Может быть, самое важное высказывание об Иенсе принадлежит ему самому. В интервью, опубликованном в 1998 году, он назвал себя «человеком со сломанным опытом». И еще: «Я не могу воспринимать жизнь во всей ее красочности. У меня отсутствует чувство реальности, понимаемое в самом широком смысле». Тем самым Иенс сказал, что отсутствовало в его романах и рассказах, в драматических произведениях, написанных для сцены, для телевидения или радио, — жизнь в ее красочности.
Он любит возвышенную игру с темами и тезисами, с вопросами и формулами, с мыслями и традицией, вернее, с тем, что передается из поколения в поколение. Но это игра не художника, а интеллектуала. Иенс, как и я, — завсегдатай литературного кафе, не имеющий такого кафе. Нашим кафе был телефон. Его стихия — не чувственно воспринимаемое, а дискурсивное.
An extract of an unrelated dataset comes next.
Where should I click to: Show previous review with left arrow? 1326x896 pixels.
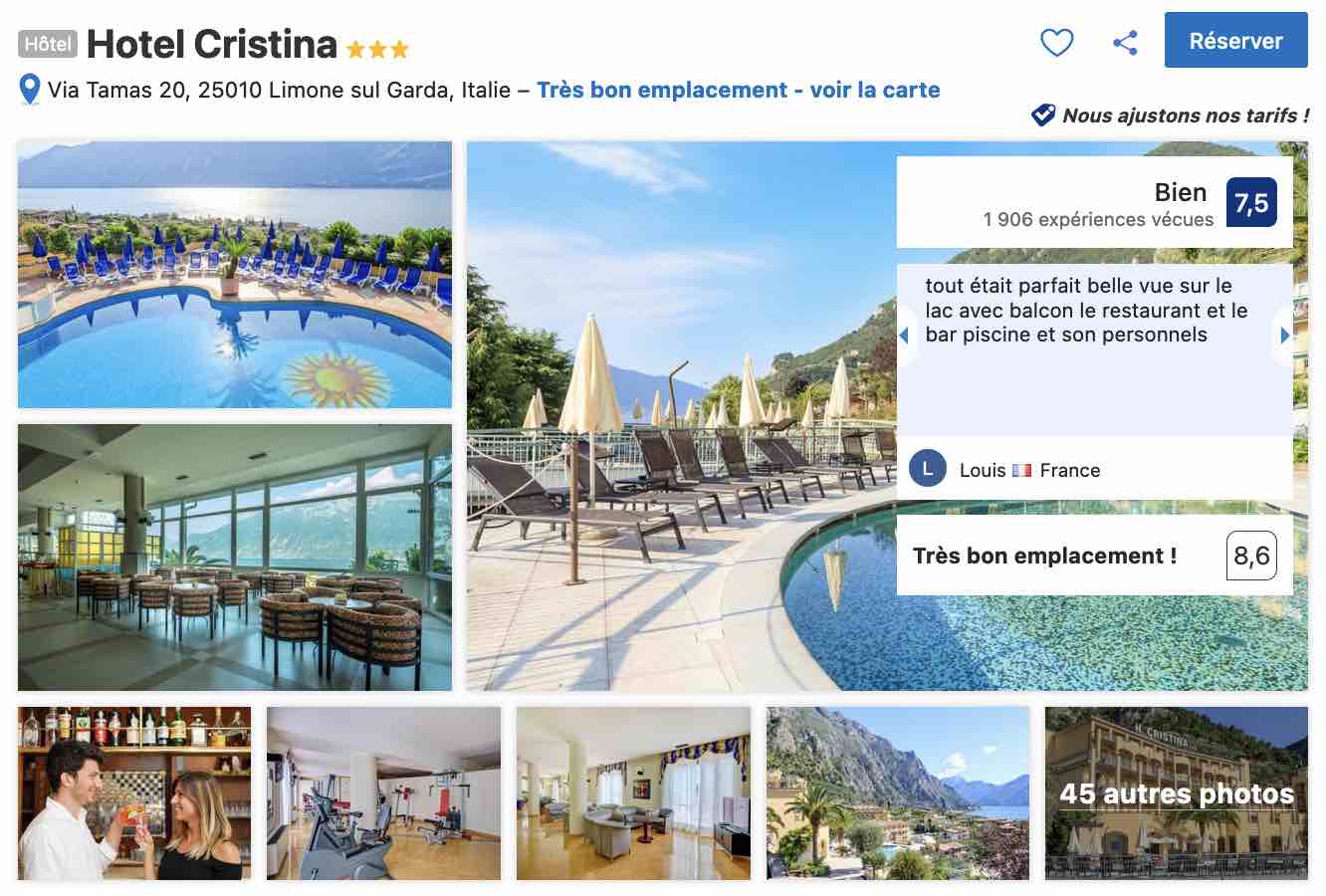tap(904, 336)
Поэтому его эпические и драматические попытки — не более и не менее как доказательства тезисов. Его важнейшие работы — речи, эссе и трактаты.
Так что не случайно, а, скорее, поучительно и логично то обстоятельство, что в обширном творчестве Иенса отсутствует эротическая тема: «Меня никогда по-настоящему не прельщали эти сюжеты. Нет, писать об эротическом я не хотел». Его противники утверждают, что Иенс не в состоянии отличить фугу Баха от вальса Штрауса «На прекрасном голубом Дунае». Это невероятное преувеличение. Но когда мы начинали говорить о Вагнере, — и на эту тему Иенс высказывался тонко, обнаруживая немалые знания, — у меня всегда складывалось впечатление, что он смело интерпретирует произведения композитора, не обращая внимания на музыку. Похоже, он считал ее каким-то мешающим, по крайней мере излишним, элементом.
Своим главным свойством он называл любопытство. Только на первый взгляд кажутся противоречащими друг другу отсутствие у Иенса чувства реальности и ощущение сильного, нескрываемого и едва ли утоляемого любопытства — в действительности одно вытекает из другого и создает основную черту его личности. И именно эта черта превращала его в выдающегося, уникального собеседника. Что бы я ему ни рассказывал, он всегда задавал вопросы, доказывавшие, как внимательно он слушал и что тема действительно интересовала его. Только однажды Иенс досадливо прервал меня — когда я спросил его, идет ли и в Тюбингене такой же ужасный дождь, как и в Гамбурге. Этого он не мог вынести: «Ты что, совсем свихнулся? Что нам, беседовать о погоде, как моя теща?» Правда, были темы, о которых он, если я не ошибаюсь, никогда со мной не заговаривал, — мои переживания в Варшавском гетто, опыт членства в компартии Польши и на дипломатической службе.
Литература и литературная жизнь — вот о чем мы говорили. Приветствий и вопросов, например о настроении и самочувствии, никогда не было, разговор начинался с места в карьер, примерно так: «Статья Бёлля совсем неплоха, но мало отредактирована». Или: «То, что написал Андерш, слишком поверхностно, он мог бы и не браться». Или: «Критическая статья о новелле Бахман — сплошная ложь». О каких статьях шла речь в этих кратких высказываниях, ни разу не было упомянуто. Мы оба знали, какие газеты читаем.
Часто мы говорили о книгах, которые собирались написать. Иенс когда-то планировал монографию о Лессинге. Это был просто захватывающий проект. К сожалению, он так никогда и не написал книгу. В другом разговоре он сказал мне: «Пришло время написать новую книгу о Шиллере. Думаю, я напишу такую книгу». Иенс сразу же набросал ее тезисы и очертил общие идеи. Можете мне поверить, это была грандиозная книга. Жаль только, что она никогда не появилась. Еще один излюбленный проект Иенса, разговоры о котором повторялись наподобие припева, касался автора, особо ценившегося нами — каждым по-своему, — Теодора Фонтане. Иенс страстно и остроумно говорил об этом намерении. Разумеется, и оно никогда не было осуществлено.
Он с большим вниманием относился к моей работе. Мне представляется психологически интересным то обстоятельство, что Иенс временами поощрял меня взяться за осуществление тех планов, которые сам оставил, говоря, например: «Может быть, ты напишешь книгу о Шиллере, которой давно уже время появиться». Каждый раз, когда я искал название или нуждался в точной формулировке какого-либо тезиса или проявлял нерешительность в каком-нибудь деле, он прилагал величайшие усилия, чтобы дать мне совет. И советы эти оказывались почти всегда хорошими, просто сказочными. Как-то раз, когда мы уже давно рассорились, Иенс сказал: «Мы очень многим обязаны друг другу». Трудно взвесить, кто и чем кому обязан, но не могу отделаться от впечатления, что я обязан ему больше, чем он мне.